I purchased my first Thompson Edition case in 2005 for my Yamaha 667v fixed bell horn, the Case for fixed-bell horn, black, pictured below. [Images obtained from Thompson Edition’s website, http://www.thompsonedition.com]
I wanted something similar to a Marcus Bonna MB2, but without the hefty price tag. At less than $250.00, the Thompson Edition case fit the bill. I still have the case, which I use every day for my main instrument. The quality is excellent, and the case is light and strong. The included pocket will hold plenty of music, as well as a small tool kit with extra string, screwdrivers, etc. My only complaint with this case is that the small plastic bumpers on the bottom of the case gradually came loose and fell off. However, the case will still sit up just fine without them. As for portability, the case is a little larger than the MB2, but will still fit comfortably in most spaces. As for flying, you won’t be putting this case, or any other fixed bell case for that matter, in an overhead compartment on any airplane. [Ok, so I definitely overreacted on that statement! See the update in the comments section below.] However, I have been successful in fitting it far enough under the seat in front of me to satisfy flight attendants. I’ve also gate checked the case several times, and my horn has thus far not been damaged in any way. If you have the money the MB2 is worth it I’m sure, but if you are on a budget the Thompson case is also a very good way to go.
I also own one of Thompson Edition’s new detachable bell cases, the Ultra-flat case for detachable-bell horn, black (see below).

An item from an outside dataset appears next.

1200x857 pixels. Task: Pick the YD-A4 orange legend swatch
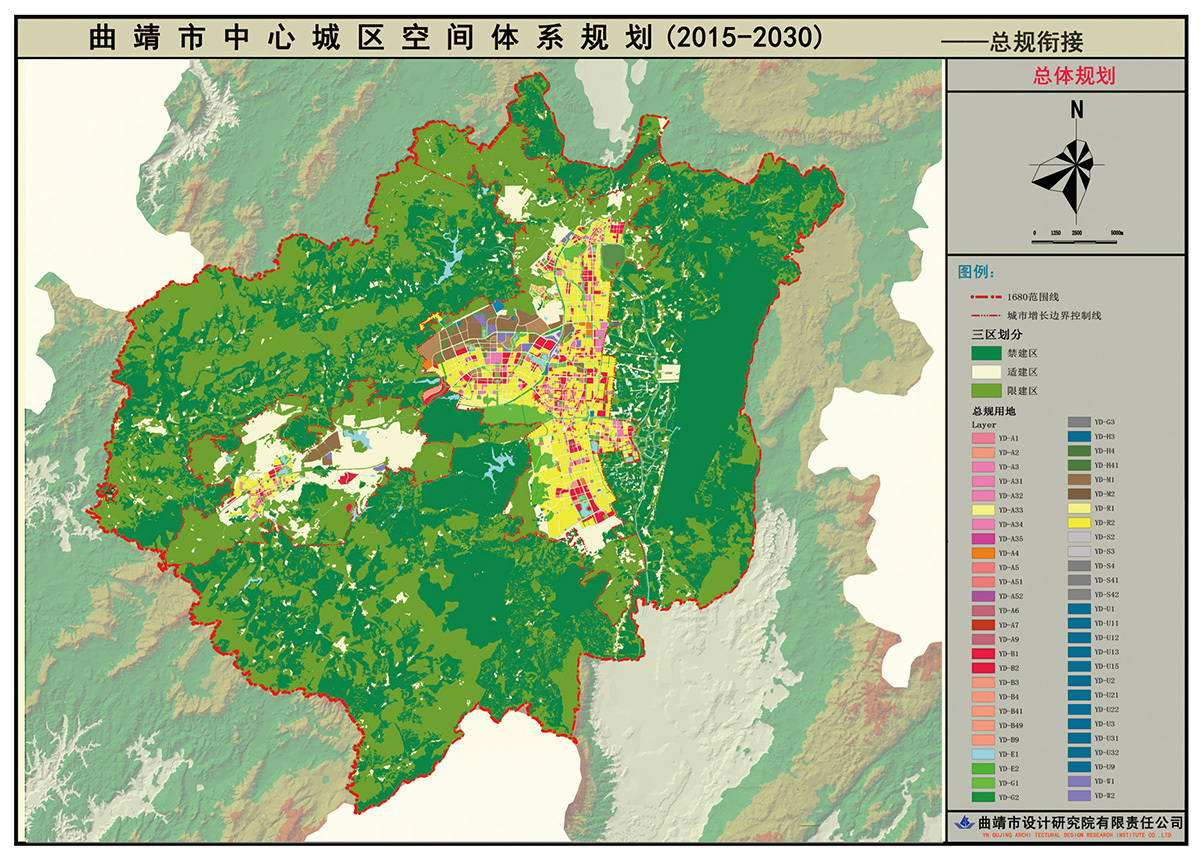coord(982,553)
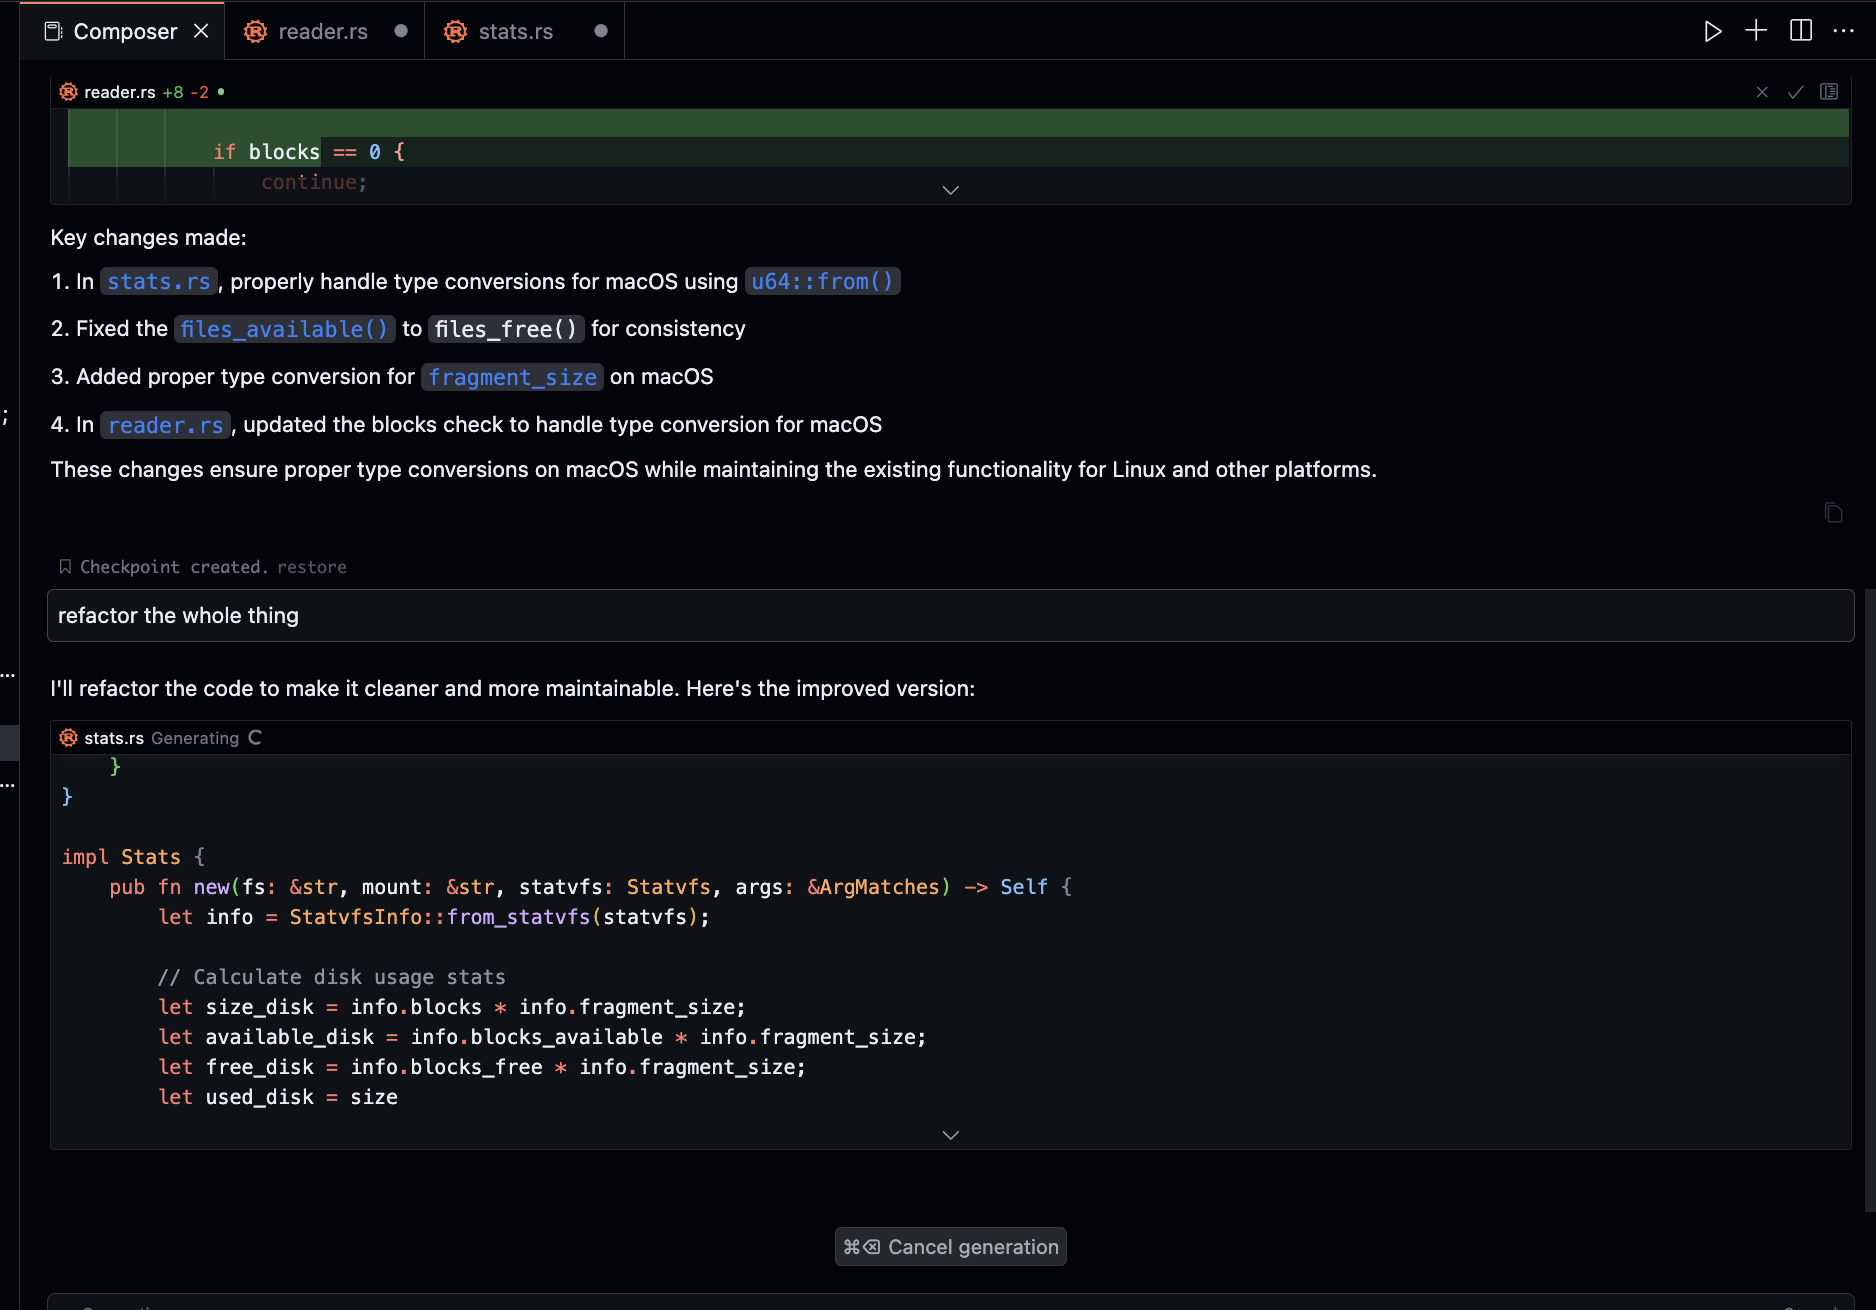Open the stats.rs file reference link
The width and height of the screenshot is (1876, 1310).
point(158,282)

I purchased this case last year for my wife’s horn. She had been using a Protec detachable bell case, but it was a bit unwieldy. As with the fixed bell case, this one is very well made, only with a much smaller profile. On airplanes this case will fit in all but the smallest overhead compartments, and will also fit completely under the seat in front of you as long as the passenger beside you allows you to put the case under both seats. I think my case was supposed to be supplied with backpack straps, but for some reason they were not included. Rather than contact Thompson Edition I just used the straps from an old MB1 case. I’m sure Thompson Edition would have supplied the straps had I contacted them about the problem. This brings me to my next point. I have occasionally seen complaints about Thompson Edition voiced in various places, but speaking from my own experiences with the company they have always been easy to deal with and provided excellent service. I don’t disbelieve the complaints I’ve heard, but that has not been my experience with this particular company. My advice would be to give Thompson Edition a try and see what you think. If you aren’t satisfied there are plenty of other retailers out there.